Passage given:
There was a point in my life where I thought that there were things I wouldn’t have to explain to people, but I think it’s safe to say that we’ve moved well beyond that now. Over the last few years I’ve learned that there’s nothing so obvious that someone doesn’t need it spelled out to them.
This is one of those instances.
It’s been widely reported and spread around social media already, but last weekend at Houston’s Anime Matsuri this happened:
Now Anime Matsuri (as a convention) is kind of a miasma of problems that it’s best not to wade into here because that’s not what’s important right now. What’s important is that a guy walked around the convention in a Nazi uniform, and (from all accounts) hijacked a panel room and read a bunch of weird Anne Frank/Dragon Ball Z fanfic. There are rumors of other inappropriate behavior, but frankly — that’s enough to be pretty messed up.
This is, obviously, not the first time a Nazi uniform has shown up at a convention. Those of us in the con scene have seen cosplays based off of characters who wore Nazi uniforms going back decades. What makes this different though is that people seem to now be dressing up as Nazis not to be Marvel’s Red Skull or some character from Hellsing, but just to be Nazis.
Last year, Portland, OR based Rose City Comic Con had to explicitly ban Nazi-related cosplays after some guys walked around their 2017 event wearing Nazi Uniforms weirdly modified with Hello Kitty arm bands. This wasn’t cosplay, this a statement. The people wearing these Nazi and Nazi-based outfits aren’t doing so out of love of a character, instead they are wearing them because they like dressing as Nazis.
We live in weird times right now, and they’re unlike any I could have imagined growing up. White supremacists are organizing online and in real life, and their seeds are making their way into our strange little corner of the world. In the Furry community it’s pretty apparent with the often reported on Furry Raiders, but these people are lurking in the rest of fandom too, just less visibly.

Dataset content:
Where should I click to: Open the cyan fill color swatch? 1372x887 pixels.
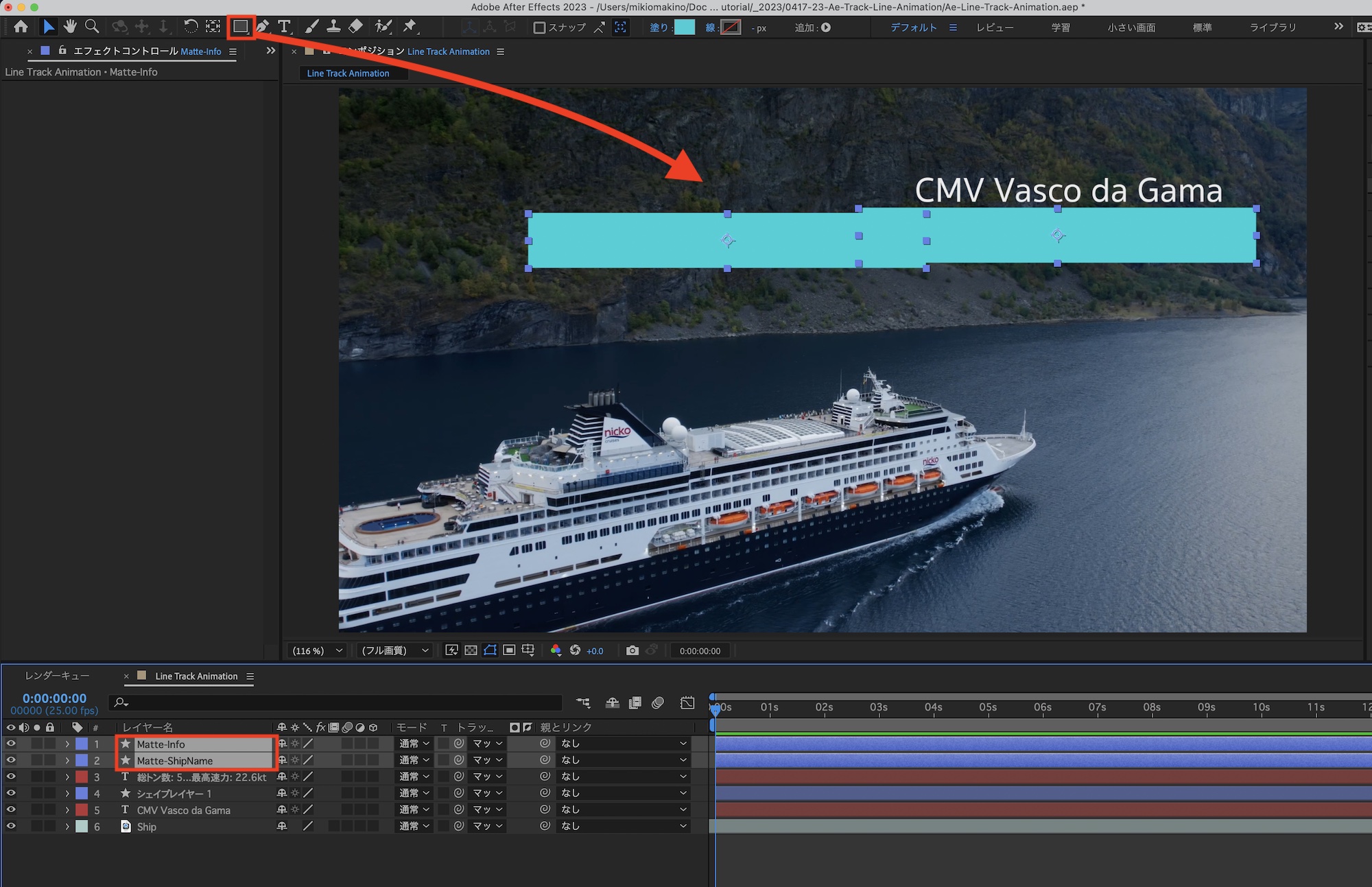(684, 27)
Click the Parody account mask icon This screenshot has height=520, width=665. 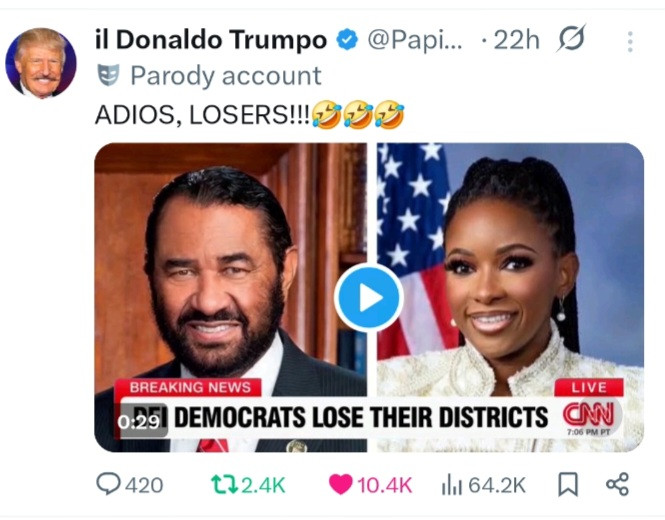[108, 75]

Directives:
[1] From the article on Nazi uniforms showing up at fan conventions, can you write out the passage that begins at the words "There was a" and stops after the words "out to them."?
[2] How would the article on Nazi uniforms at fan conventions go on after its last paragraph? Write the next part.

Expected outputs:
[1]
There was a point in my life where I thought that there were things I wouldn’t have to explain to people, but I think it’s safe to say that we’ve moved well beyond that now. Over the last few years I’ve learned that there’s nothing so obvious that someone doesn’t need it spelled out to them.

[2]
In my experience there are two kinds of people who do this, and neither are good for geek culture or the con scene. I mean, the first kind of person is a Nazi, and it should go without saying that actual Nazis are bad. The other kind of person claims they’re doing it to be “edgy” or trolling to “get a reaction” — and that is just as harmful. If you think that making people feel threatened is “hilarious,” you are, in fact, a bad person.
But frankly, if you’re comfortable putting on a symbol of mass genocide as a joke, you’re probably still at least a little bit of a Nazi.
So I guess I have two requests here. One, if you’re attending a convention, don’t wear a Nazi uniform. Even if you’re cosplaying someone specific… just stop. There are real Nazis walking around, and it’s going to make people feel people unsafe. Two, if you’re running a convention, don’t let this shit in your doors. Update your policies to prevent it (if they don’t explicitly ban it already). Here, I’ll even give you some example text off the top of my head you can work into your attendee agreements/policies:
Hate Symbols and Associated Iconography:
As we strive to provide a welcoming, safe environment for all attendees, symbols associated with historical atrocities and current hate groups are strictly forbidden from the convention. This includes (but is not limited to) swastikas, Nazi uniforms, cosplays closely based on Nazi uniforms, and paraphernalia associated with these organizations. While in an ideal world it would be easy to separate fictional characters who wear these items from real world events, in our current political climate we do not believe it is possible. Anyone wearing or displaying an item of clothing, prop, or other item considered a hate symbol will be asked to remove it from the convention and refusal to do so will result in ejection from the convention without refund.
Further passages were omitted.